Pull every line containing "under" out of the listing below.

> Records shown:
■ ■ ■

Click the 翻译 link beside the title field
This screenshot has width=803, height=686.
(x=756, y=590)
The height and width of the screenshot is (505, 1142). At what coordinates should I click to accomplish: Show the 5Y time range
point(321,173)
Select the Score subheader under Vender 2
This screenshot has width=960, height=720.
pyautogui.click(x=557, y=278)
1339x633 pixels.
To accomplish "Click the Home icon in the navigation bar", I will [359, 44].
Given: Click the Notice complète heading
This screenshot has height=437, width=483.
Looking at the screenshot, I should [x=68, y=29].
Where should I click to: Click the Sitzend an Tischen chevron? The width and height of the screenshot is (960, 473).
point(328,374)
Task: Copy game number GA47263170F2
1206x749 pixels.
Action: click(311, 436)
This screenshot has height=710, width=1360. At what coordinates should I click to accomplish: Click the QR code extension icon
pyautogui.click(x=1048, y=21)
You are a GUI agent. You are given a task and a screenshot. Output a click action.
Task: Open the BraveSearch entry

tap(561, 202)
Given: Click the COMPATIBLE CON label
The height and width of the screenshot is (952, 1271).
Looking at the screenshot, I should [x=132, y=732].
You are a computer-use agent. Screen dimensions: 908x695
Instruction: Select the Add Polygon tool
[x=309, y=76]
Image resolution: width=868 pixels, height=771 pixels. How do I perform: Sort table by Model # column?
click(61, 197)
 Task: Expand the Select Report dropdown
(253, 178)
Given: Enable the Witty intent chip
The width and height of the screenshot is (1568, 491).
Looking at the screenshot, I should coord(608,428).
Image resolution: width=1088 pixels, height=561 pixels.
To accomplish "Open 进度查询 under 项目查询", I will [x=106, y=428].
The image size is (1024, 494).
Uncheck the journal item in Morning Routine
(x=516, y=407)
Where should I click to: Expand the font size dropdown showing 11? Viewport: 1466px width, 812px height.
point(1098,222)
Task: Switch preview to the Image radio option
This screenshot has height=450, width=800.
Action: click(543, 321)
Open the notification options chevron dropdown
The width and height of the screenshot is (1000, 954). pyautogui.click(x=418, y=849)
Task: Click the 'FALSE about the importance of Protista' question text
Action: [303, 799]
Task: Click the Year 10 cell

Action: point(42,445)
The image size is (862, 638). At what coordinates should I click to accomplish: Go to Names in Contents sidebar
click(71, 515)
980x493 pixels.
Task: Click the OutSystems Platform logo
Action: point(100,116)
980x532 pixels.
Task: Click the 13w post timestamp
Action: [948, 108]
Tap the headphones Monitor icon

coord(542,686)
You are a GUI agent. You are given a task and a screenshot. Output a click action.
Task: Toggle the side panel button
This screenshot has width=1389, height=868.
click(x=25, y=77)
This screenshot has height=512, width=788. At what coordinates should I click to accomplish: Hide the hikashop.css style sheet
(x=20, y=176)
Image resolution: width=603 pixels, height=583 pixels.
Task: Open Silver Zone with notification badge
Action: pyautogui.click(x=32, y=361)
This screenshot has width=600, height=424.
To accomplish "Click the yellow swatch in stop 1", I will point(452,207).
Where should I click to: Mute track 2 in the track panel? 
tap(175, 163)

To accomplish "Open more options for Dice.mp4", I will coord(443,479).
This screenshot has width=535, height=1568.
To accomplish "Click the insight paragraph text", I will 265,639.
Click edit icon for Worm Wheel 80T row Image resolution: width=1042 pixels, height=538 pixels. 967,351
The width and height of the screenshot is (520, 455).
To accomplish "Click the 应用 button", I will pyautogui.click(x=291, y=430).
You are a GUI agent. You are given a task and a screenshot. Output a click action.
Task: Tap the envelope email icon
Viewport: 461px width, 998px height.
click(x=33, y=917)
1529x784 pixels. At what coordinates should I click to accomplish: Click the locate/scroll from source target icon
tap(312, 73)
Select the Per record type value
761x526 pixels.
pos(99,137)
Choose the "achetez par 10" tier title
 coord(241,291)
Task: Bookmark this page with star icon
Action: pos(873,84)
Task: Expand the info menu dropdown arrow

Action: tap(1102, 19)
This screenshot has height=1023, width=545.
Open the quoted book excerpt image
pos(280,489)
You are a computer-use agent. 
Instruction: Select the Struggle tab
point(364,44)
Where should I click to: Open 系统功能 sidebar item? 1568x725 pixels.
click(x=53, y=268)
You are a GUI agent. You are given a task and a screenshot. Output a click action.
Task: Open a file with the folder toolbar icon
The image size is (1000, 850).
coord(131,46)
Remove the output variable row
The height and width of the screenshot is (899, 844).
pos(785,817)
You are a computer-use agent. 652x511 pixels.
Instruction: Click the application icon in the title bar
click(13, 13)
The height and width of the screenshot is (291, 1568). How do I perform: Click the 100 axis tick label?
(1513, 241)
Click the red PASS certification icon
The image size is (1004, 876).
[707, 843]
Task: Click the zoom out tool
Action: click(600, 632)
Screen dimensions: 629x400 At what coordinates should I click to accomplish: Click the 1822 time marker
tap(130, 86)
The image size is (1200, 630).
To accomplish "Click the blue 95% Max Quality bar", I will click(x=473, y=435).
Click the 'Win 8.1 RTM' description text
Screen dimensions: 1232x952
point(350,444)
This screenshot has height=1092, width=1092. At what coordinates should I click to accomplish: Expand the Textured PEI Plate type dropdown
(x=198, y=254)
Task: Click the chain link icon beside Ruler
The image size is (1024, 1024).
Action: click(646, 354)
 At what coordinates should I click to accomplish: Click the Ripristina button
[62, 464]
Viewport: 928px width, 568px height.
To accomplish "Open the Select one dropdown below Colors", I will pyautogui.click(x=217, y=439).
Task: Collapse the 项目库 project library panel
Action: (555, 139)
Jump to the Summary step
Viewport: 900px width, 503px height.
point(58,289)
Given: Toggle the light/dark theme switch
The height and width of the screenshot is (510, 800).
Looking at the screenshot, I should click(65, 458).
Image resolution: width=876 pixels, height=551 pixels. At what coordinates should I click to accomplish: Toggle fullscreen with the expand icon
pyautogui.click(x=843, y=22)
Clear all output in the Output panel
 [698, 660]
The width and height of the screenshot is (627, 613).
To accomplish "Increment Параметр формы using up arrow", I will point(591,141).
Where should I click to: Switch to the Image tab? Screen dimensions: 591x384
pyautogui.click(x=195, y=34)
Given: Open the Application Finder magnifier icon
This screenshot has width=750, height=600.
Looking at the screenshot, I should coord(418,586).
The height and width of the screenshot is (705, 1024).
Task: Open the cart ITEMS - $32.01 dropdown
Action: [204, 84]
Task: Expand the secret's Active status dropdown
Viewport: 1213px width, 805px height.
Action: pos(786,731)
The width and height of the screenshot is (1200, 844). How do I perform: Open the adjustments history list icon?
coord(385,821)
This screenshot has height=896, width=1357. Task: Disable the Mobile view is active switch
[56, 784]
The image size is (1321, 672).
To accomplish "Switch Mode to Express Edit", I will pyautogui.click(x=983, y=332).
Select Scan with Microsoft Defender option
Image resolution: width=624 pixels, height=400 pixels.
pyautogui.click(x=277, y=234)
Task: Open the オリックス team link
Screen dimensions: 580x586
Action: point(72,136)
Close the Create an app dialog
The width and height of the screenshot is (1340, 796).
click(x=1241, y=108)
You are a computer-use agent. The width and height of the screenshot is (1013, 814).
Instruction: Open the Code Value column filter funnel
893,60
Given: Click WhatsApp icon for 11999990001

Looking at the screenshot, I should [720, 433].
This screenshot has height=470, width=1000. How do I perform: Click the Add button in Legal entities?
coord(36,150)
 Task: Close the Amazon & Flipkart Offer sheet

■ ■ ■

> Result of this task:
Select the Score subheader under Vender 2
To accomplish "Open 进度查询 under 项目查询", I will [x=106, y=428].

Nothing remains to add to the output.